Purification and characterization of a chymosinlike protease from the gastric mucosa of harp seal (Pagophilus groenlandicus)

Abstract

Four zymogens of acidic proteases A, B, C and D were isolated from the gastric mucosa of harp seals by ion-exchange chromatography on a DEAE-Sephadex A-50 column. The major zymogens were A and C, and the ratio of zymogen A to zymogen C was greater in extracts from 1-wk-old animals than in extracts from adult animals. Zymogens A and C were further purified by affinity chromatography using carbobenzoxy-D-phenylalaninetriethylene tetramine Sepharose and gel filtration on a Sephadex G-100 column. Certain physical and catalytic properties of proteases A and C were compared with those of calf chymosin (EC 3.4.23.4) and porcine pepsin (EC 3.4.23.1).
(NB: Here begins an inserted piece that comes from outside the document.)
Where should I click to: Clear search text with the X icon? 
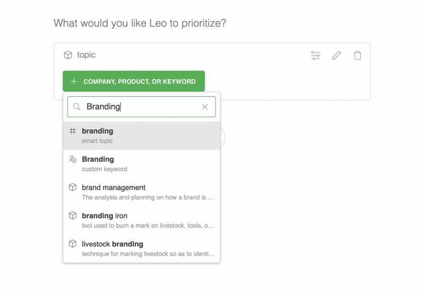pos(205,107)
Zymogen C and the corresponding enzyme were homogeneous on analytical polyacrylamide gel electrophoresis [PAGE]. Zymogen A was homogeneous as judged by sodium dodecyl sulfate (SDS)-PAGE and high performance liquid chromatography, but was heterogenous by PAGE at pH 8.3. Zymogens A and C had MW of 33,800 and 44,000, respectively, as estimated by SDS-PAGE. Protease A had an isoelectric point of 4.90. Protease A was similar to calf chymosin with respect to several criteria. It had a higher ratio of milk-clotting to proteolytic activity than those of seal protease C and porcine pepsin and had a pH optimum of 2.2-3.5 for Hg hydrolysis. It did not inactivate RNase, had very low activity on N-acetyl-L-phenylalanyl-3,5-diiodo-L-tyrosine and lost activity in 6 M urea. Protease A is chymosinlike.